TASK DIRECTIONS.
Put these rows into a numbered list, leaving out any blank lines.

Saved entries.

----

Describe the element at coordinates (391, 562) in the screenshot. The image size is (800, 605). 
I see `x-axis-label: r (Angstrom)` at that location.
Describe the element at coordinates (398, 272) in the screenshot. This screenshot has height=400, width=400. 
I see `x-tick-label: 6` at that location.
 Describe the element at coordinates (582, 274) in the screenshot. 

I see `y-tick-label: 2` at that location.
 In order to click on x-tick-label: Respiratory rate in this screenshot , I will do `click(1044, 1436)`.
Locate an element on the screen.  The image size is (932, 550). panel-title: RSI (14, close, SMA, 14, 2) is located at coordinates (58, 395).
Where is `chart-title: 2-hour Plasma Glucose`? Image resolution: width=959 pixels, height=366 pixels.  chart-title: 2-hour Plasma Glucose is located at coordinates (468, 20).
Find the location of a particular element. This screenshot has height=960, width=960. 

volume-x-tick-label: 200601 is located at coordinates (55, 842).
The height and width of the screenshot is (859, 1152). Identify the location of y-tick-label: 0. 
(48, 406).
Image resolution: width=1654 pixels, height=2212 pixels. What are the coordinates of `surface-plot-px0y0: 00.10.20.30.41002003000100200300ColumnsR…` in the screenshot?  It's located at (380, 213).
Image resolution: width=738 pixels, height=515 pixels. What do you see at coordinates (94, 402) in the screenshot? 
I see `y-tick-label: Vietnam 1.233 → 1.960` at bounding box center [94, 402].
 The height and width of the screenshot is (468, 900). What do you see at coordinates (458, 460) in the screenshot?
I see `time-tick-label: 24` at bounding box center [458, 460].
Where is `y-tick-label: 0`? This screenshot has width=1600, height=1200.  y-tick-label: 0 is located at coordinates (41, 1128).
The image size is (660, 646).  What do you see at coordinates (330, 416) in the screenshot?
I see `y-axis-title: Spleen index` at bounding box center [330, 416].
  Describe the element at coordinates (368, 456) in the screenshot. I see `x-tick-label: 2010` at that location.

----

SOLUTION TO THE EXERCISE.
1. Describe the element at coordinates (391, 562) in the screenshot. The image size is (800, 605). 
2. I see `x-axis-label: r (Angstrom)` at that location.
3. Describe the element at coordinates (398, 272) in the screenshot. This screenshot has height=400, width=400. 
4. I see `x-tick-label: 6` at that location.
5.  Describe the element at coordinates (582, 274) in the screenshot. 
6. I see `y-tick-label: 2` at that location.
7.  In order to click on x-tick-label: Respiratory rate in this screenshot , I will do `click(1044, 1436)`.
8. Locate an element on the screen.  The image size is (932, 550). panel-title: RSI (14, close, SMA, 14, 2) is located at coordinates (58, 395).
9. Where is `chart-title: 2-hour Plasma Glucose`? Image resolution: width=959 pixels, height=366 pixels.  chart-title: 2-hour Plasma Glucose is located at coordinates (468, 20).
10. Find the location of a particular element. This screenshot has height=960, width=960. 
11. volume-x-tick-label: 200601 is located at coordinates (55, 842).
12. The height and width of the screenshot is (859, 1152). Identify the location of y-tick-label: 0. 
13. (48, 406).
14. Image resolution: width=1654 pixels, height=2212 pixels. What are the coordinates of `surface-plot-px0y0: 00.10.20.30.41002003000100200300ColumnsR…` in the screenshot?  It's located at (380, 213).
15. Image resolution: width=738 pixels, height=515 pixels. What do you see at coordinates (94, 402) in the screenshot? 
16. I see `y-tick-label: Vietnam 1.233 → 1.960` at bounding box center [94, 402].
17.  The height and width of the screenshot is (468, 900). What do you see at coordinates (458, 460) in the screenshot?
18. I see `time-tick-label: 24` at bounding box center [458, 460].
19. Where is `y-tick-label: 0`? This screenshot has width=1600, height=1200.  y-tick-label: 0 is located at coordinates (41, 1128).
20. The image size is (660, 646).  What do you see at coordinates (330, 416) in the screenshot?
21. I see `y-axis-title: Spleen index` at bounding box center [330, 416].
22.   Describe the element at coordinates (368, 456) in the screenshot. I see `x-tick-label: 2010` at that location.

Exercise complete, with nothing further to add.